Harvest and Preserve

• Harvest the last of the wet season crops now. Those left in the ground will provide growing material for next wet season but the tubers will not be very palatable.

• The sweet leaf is slowing down as the weather cools down so stop harvesting for the dry season.

• Harvest plants like yard-long beans, okra, capsicum and eggplant regularly to keep the plant in active growth.

• Bananas and longan are still being harvested.

Permaculture Principle #4: Apply Self-Regulation and Accept Feedback

• Feedback can be positive or negative and both are necessary to teach us about the system and it’s needs.

• The distance and disconnectedness between elements of the current system reduces the likelihood of feedback being noticed and interpreted correctly. The productivity of our soil is decreasing but the general population is not aware of this nor are they aware of the amount of artificial intervention required to produce our food. We are also not aware of the resource cost of what we consume or what we export.
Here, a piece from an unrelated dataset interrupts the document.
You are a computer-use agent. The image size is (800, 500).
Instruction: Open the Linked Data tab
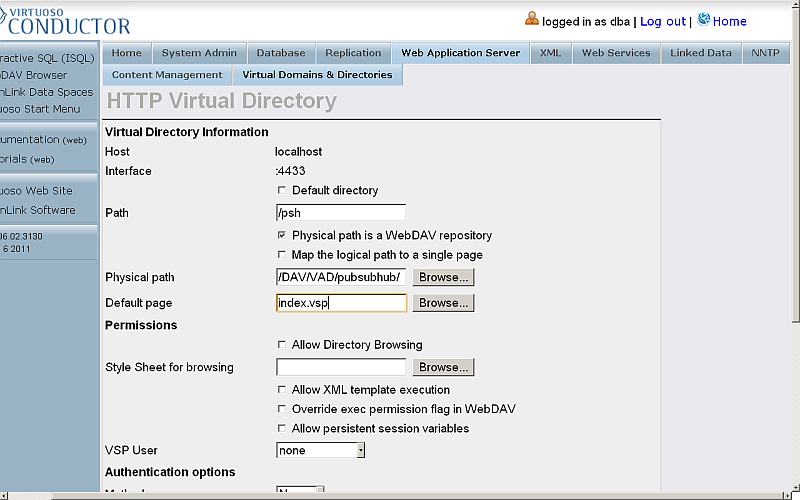tap(701, 53)
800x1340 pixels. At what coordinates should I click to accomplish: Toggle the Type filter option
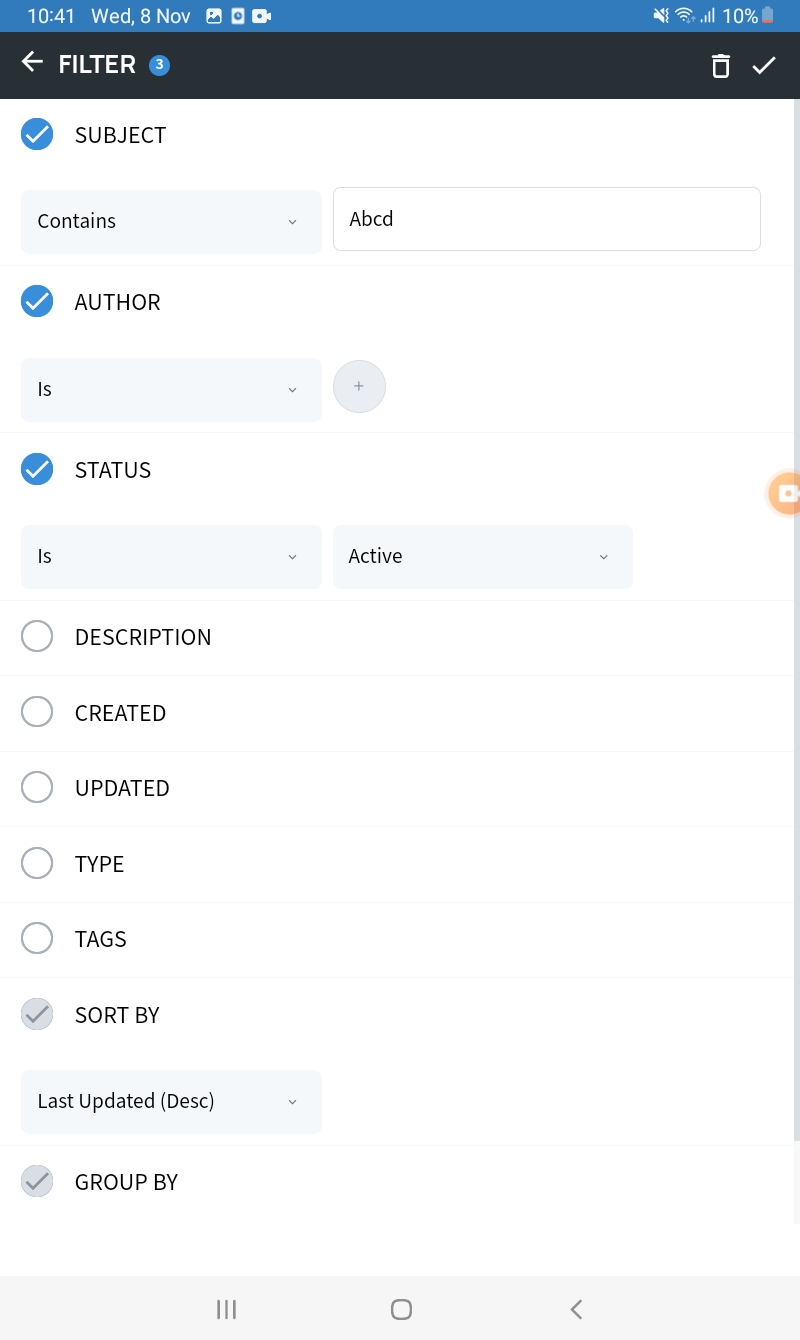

• The capitalist system negates the validity and reliability of feedback to survive. It depends on ever increasing consumption. This does not indicate that the capitalist system is all negative as it is not. The disconnect between production and consumption and the impact of advertising serves the vested interests and not the long-term interests of society or the planet.

• The permaculturist is aware of, and open to the information provided by feedback systems. This is relevant to our income source, our food production, maintenance of soil fertility and structure and the plants we grow. If we listen to the feedback we will learn what grows in our climate without massive amelioration of soil and climatic conditions. Why grow food plants that require a greenhouse when we can choose to grow plants that suit our climate and garden conditions?

• My lack of any pest control in the garden is based on the belief that the system will provide the controls it needs to work in balance and harmony. The pest may attack a plant but the predator is on hand to control but not eradicate the pest. If the pest was eradicated then there would be nothing left for the predator to eat and it would therefore move out or die.

• Listening to the feedback may tell us that we need to be looking for other sources of income. The typewriter repairman may not have seen the rise of computers and therefore would not have realised that he needed to find another way of generating income. The repairman who did see the signs can retrain in another area or specialise in working on typewriters in museums.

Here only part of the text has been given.